→ **To do**: Report every line of the rows below that contains the string "green". Case counts.

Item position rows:
+++++

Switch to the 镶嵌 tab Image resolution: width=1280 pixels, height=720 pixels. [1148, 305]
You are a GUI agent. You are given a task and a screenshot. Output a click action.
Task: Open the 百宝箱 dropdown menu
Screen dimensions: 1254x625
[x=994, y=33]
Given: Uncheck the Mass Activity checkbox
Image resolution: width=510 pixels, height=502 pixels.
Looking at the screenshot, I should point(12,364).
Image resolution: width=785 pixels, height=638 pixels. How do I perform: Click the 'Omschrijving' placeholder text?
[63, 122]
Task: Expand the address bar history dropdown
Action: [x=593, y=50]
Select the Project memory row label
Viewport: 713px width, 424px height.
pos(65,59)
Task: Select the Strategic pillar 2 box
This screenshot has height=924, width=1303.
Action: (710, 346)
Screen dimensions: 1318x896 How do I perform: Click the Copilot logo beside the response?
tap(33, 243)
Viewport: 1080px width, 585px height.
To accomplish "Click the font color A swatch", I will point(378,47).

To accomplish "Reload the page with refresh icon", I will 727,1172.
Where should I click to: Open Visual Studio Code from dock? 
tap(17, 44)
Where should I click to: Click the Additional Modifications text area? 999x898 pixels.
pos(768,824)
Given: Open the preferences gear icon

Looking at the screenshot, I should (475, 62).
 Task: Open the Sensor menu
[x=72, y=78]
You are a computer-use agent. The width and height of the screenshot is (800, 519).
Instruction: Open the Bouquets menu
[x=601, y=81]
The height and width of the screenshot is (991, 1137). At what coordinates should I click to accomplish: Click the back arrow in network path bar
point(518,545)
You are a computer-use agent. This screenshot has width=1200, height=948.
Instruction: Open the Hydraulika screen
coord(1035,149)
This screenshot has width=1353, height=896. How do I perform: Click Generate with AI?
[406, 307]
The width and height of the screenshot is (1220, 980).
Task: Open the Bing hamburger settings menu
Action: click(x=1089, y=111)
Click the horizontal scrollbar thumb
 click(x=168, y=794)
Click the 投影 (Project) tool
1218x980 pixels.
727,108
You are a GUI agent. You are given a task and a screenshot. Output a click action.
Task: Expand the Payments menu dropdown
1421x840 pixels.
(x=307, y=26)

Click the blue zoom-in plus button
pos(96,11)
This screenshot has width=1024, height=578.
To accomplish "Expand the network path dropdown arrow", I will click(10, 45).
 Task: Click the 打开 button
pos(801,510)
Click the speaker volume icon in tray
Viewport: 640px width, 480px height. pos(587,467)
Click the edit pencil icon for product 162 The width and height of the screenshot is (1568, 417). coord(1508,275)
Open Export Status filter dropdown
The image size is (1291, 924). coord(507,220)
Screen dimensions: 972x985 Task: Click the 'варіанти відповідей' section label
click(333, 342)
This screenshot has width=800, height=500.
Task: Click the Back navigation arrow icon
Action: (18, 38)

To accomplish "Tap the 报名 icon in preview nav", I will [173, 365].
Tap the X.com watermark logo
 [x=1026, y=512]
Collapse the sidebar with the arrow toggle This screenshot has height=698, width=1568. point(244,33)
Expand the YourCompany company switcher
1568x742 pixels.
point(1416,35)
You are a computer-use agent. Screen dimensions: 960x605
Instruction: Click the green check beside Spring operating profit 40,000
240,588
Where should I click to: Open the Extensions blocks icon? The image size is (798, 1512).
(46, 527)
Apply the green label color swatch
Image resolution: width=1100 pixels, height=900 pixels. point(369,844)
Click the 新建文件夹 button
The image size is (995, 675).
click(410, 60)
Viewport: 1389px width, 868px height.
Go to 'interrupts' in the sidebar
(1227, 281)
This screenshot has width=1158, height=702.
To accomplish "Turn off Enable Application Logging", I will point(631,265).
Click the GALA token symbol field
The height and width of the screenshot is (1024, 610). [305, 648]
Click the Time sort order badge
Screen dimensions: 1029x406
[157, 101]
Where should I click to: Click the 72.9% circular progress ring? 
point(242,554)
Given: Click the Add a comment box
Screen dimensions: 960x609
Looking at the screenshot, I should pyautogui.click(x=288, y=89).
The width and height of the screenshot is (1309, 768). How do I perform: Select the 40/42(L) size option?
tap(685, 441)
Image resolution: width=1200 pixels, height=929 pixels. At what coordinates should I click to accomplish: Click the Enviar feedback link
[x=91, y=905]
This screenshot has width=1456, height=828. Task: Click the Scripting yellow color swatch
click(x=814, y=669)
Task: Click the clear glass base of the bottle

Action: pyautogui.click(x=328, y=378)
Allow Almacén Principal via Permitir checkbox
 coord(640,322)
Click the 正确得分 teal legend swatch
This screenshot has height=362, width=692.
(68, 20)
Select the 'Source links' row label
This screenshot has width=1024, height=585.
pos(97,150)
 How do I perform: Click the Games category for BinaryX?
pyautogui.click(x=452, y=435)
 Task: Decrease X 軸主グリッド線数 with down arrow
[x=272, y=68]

+++++

→ **The output**:
Instruction: Click the green check beside Spring operating profit 40,000
Apply the green label color swatch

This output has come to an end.